Sections

Research

Can Congress Legislate for the Future?

Observing the summer rush to pass bills deemed important for legislators facing tough re-election battles, a Capitol Hill reporter summed up the season as “Legislating for November.” Given legislators’ incentives to take credit and to avoid blame, the question naturally arises: Can Congress legislate for the longer-term? Do legislators have the necessary incentives, capacity, and institutions for addressing long-range policy issues—problems like Social Security, global climate change, health care financing, and defense restructuring? I argue that congressional pathologies limit Congress’s ability to legislate for the future, pathologies exacerbated today by partisan polarization and competition.

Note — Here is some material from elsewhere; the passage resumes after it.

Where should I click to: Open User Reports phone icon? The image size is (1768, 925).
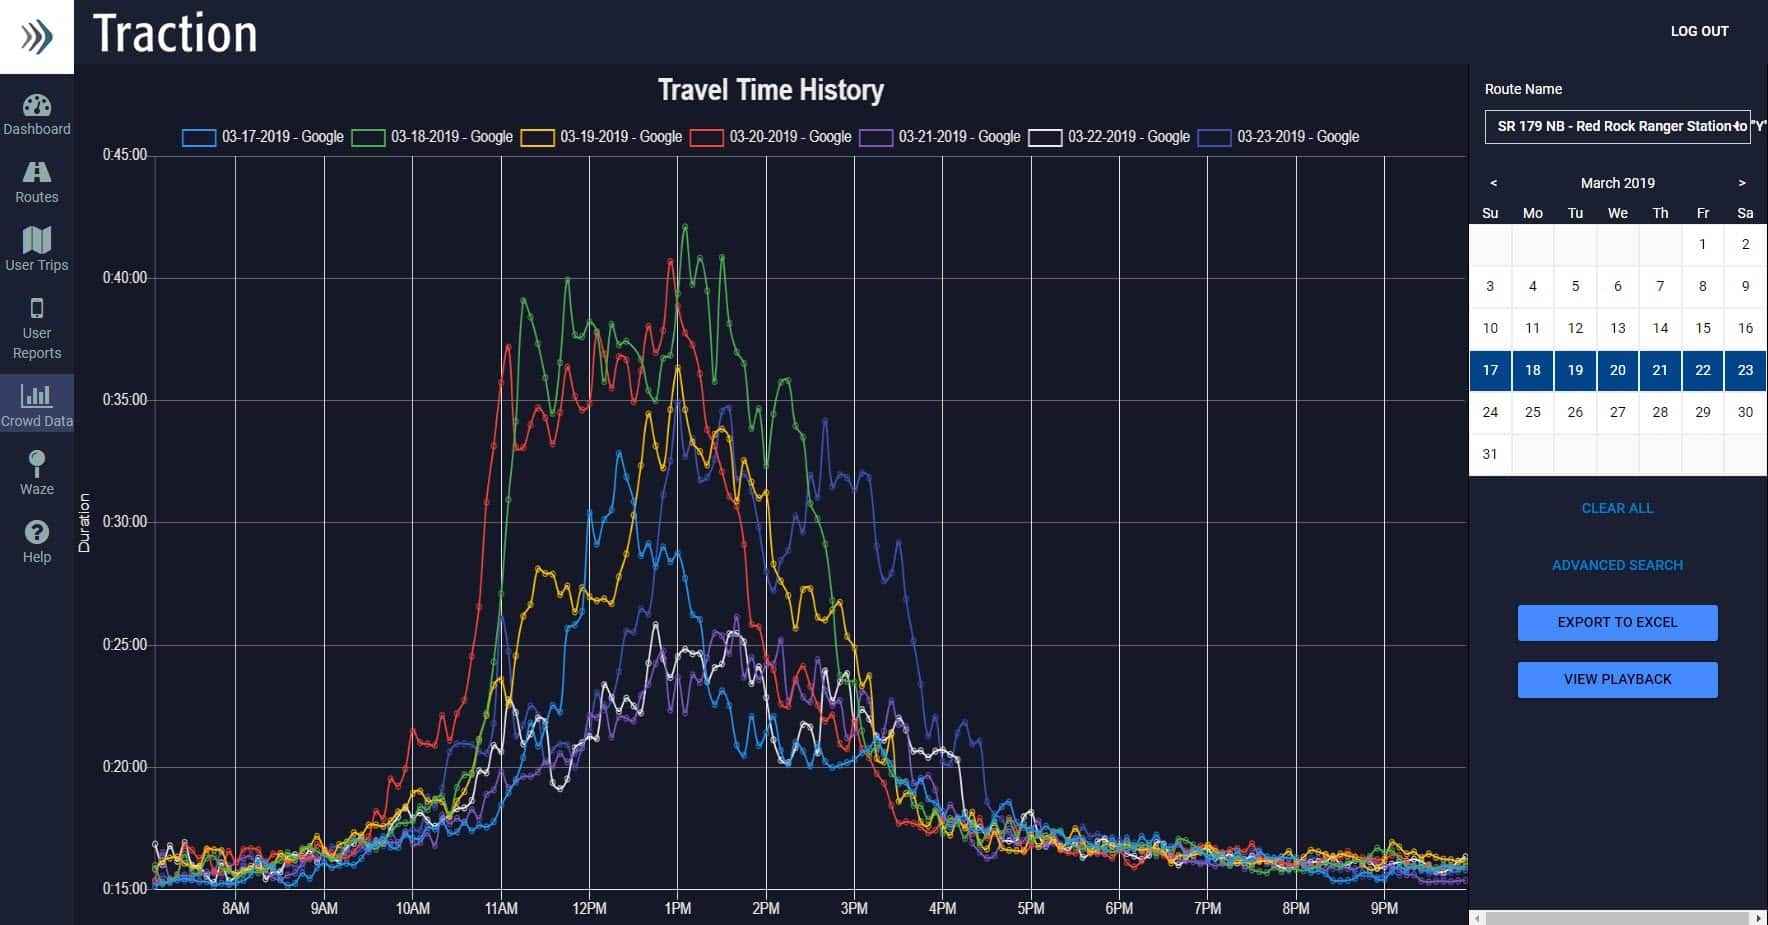37,308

Why is Congress prone to ignore problems with long-term consequences, and why might that tendency be worse today than before? To answer these questions, I explore first why Congress finds it challenging to solve problems, regardless of the temporal nature of the problem. Electoral incentives and organizational arrangements conspire to make it tough for members of Congress to resolve difficult public problems. Legislating for the future inherits all of the stickiness of the legislative process, and then is further vexed by the difficulty of reaching compromise on policy problems whose effects will not be felt for decades—even as the political fallout occurs immediately. Congress may have the analytic capacity to inform itself about adverse long-term policy consequences, but it often lacks the political will to do much about them.